Why most writers are actually plantsers…
Are you a plotter or a pantser?
Most writers pick a side. But I think the real answer is messier and more nuanced. In this video, I break down the gardening vs. architecting spectrum from a fantasy and sci-fi writer’s perspective.
Whether you’re writing flash fiction or a 10-book epic series, your approach to outlining needs to match your story’s scope, your voice, and how your creative brain actually works.
I share the hybrid system I used across two series of epic fiction, including the four-act structure I mapped out for each volume of the Torth series.
Here’s why a meticulous outline can fall apart mid-draft when a new character shows up, and why my series skeleton is a work in progress even 390,000 words in.
Timestamps:
- 0:00 Gardening vs.
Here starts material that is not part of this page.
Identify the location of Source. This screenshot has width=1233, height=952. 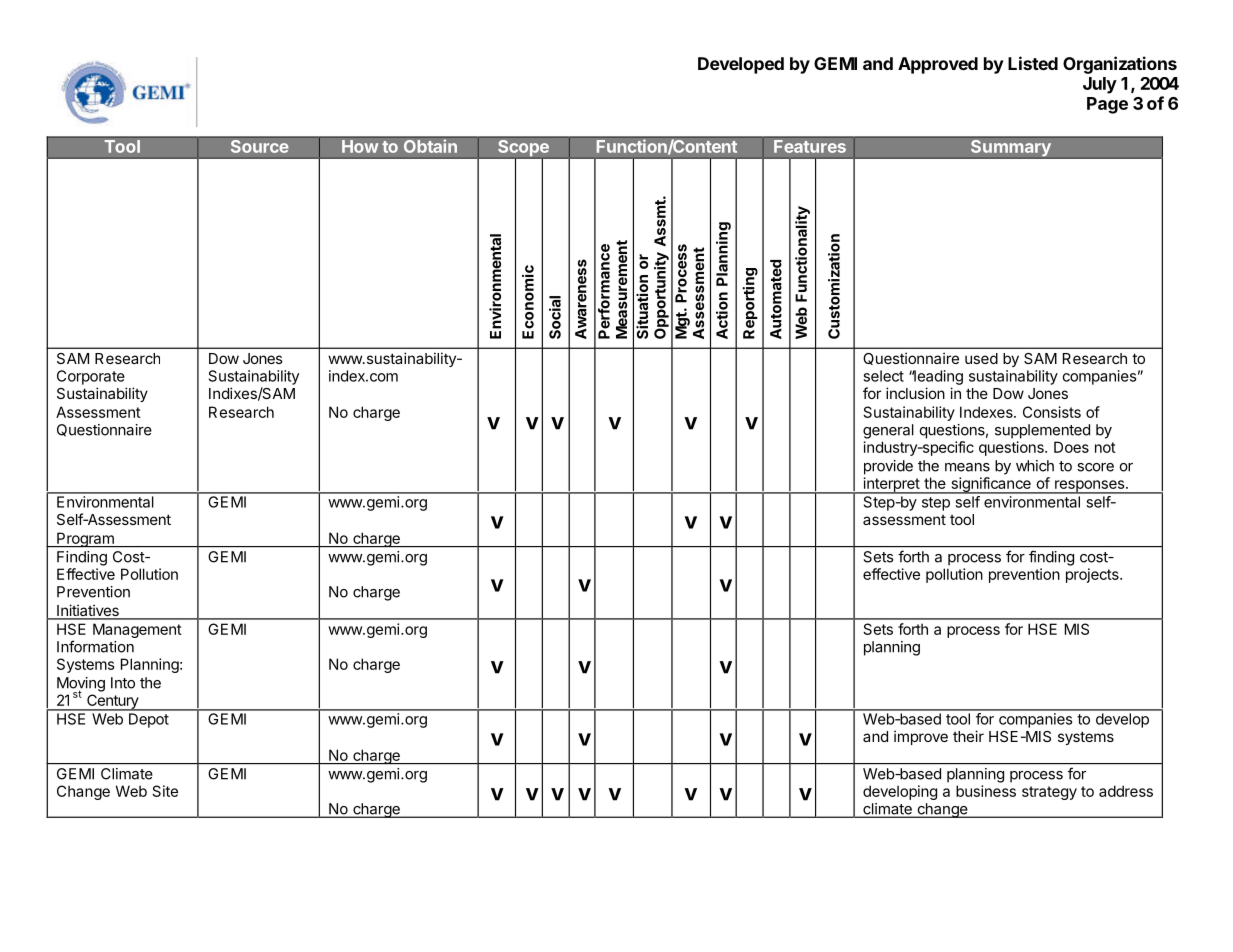
(259, 145).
Architecting (the real plotter/pantser debate)
- 0:26 Why story scope and format change everything
- 0:58 What discovery writing actually looks like
- 1:57 The case for writing to a formula (and why I don’t)
- 2:51 My four-act structure and the Torth series
- 3:47 The house of cards problem, 390,000 words in
- 5:28 My hybrid approach: the Hanging Gardens of Babylon method
Crafting an epic novel (or series of them) is like building a house of cards. The foundational layers are crucial and difficult to change. The upper layers are malleable and in flux.